The A3 report is so named because it is written on an A3 sized paper (metric equivalent of 11” x 17”). The report flows from top to bottom on the left-hand side, then top to bottom on the right-hand side. Every report starts with a descriptive title. The title indicates the problem being addressed. The title should focus on the problem, and not advocate a particular solution. The A3 report participants describe any pertinent background information that is essential to understanding the extent and importance of the problem. Items that might be included in this section are how the problem was discovered, why the problem is important to the organization’s goals, the various parties involved, the problem symptoms, past performance or experience, organization structure, and so forth.
The author draws a diagram that depicts how the system that produced the problem currently works. Problems are highlighted on the diagram with storm bursts. Also, the author should quantify the extent of the problem (e.g., percent defects, hours of downtime, etc.), and display this information graphically or numerically somewhere in the current condition. The diagrams should be neatly drawn, and readily understandable to any knowledgeable reader.
The act of drawing a diagram enables deeper understanding by helping the author organize knowledge and learning gained from observation compactly. Second, the diagram quickly and effectively communicates the core issues to others. The graphical medium can contain a very dense amount of information, and yet readers can pick it up quickly because of the pictorial representation. Thirdly, by diagramming the system, problem-solving efforts are focused on the system rather than the people.
As a participant comes to understand the current condition in a deep and meaningful way, it becomes imperative that s/he comes to understand the root cause of the problem symptoms shown as storm bursts in the current condition diagram. Failing to address the deeply rooted seed of the problem means it will likely recur.

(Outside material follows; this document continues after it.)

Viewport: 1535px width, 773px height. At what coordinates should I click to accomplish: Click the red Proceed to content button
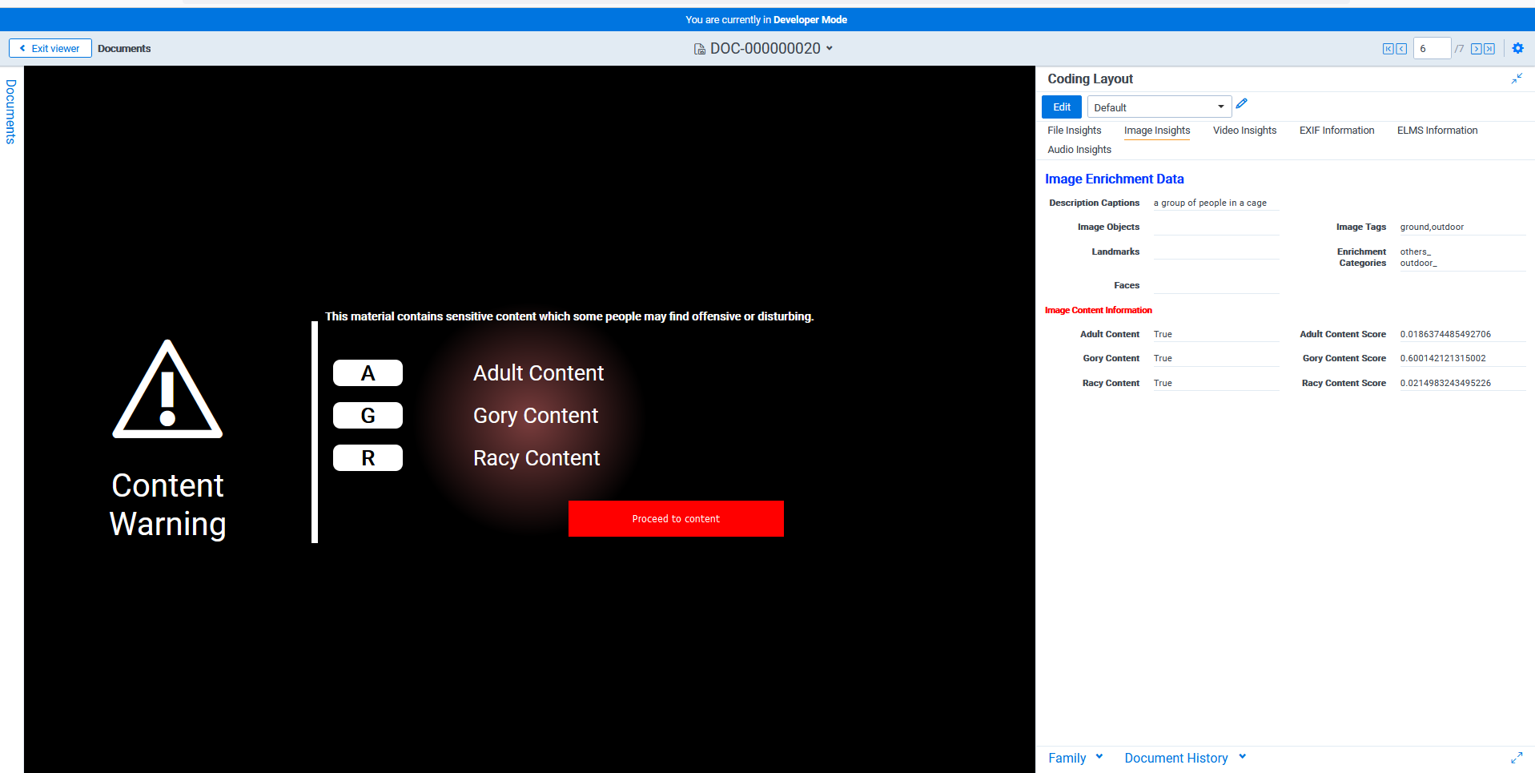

Now that the problem-solver has a keen understanding of how the work currently gets done, and has a good grasp of the root cause(s) of the problems experienced with the system, s/he is now ready to consider how the system might be improved. Lean Healthcare identifies these improvements as countermeasures because it implies that; a) One is countering a specific problem, and b) it is what we will use now until we discover an even better countermeasure. The countermeasures address the Root Cause(s) while conforming to the A3 design principles. The goal is to move the organization closer to an ideal state of providing exactly what the customer (patient) needs, safely, when needed, in precisely the right quantity, and without waste. With countermeasures in mind, the participants draw a diagram of the target or Future condition; that is, a diagram of how the envisioned system will work with the countermeasures in place.
The implementation plan outlines the steps that must be accomplished in order to realize the target condition. The author lists the steps, when they need to be done, and who is responsible. Since implementation is an activity, it should conform to the activity design principle (i.e., specify the content, sequence, timing, and outcome).
How will the participants know that the new system is actually better than the old? The follow-up plan indicates how and when the Team Leader (or other designate) will measure the improvement of the system or the results of a specific test. It should include a realistic and quantified prediction of how the new system will perform. The prediction should be as accurate as possible, based upon the participants deep understanding of the work and the countermeasures planned
LEAN Healthcare problem-solvers draft a status report to report on follow-up results. It is fairly extensive, including a list of shortcomings and plans to address them.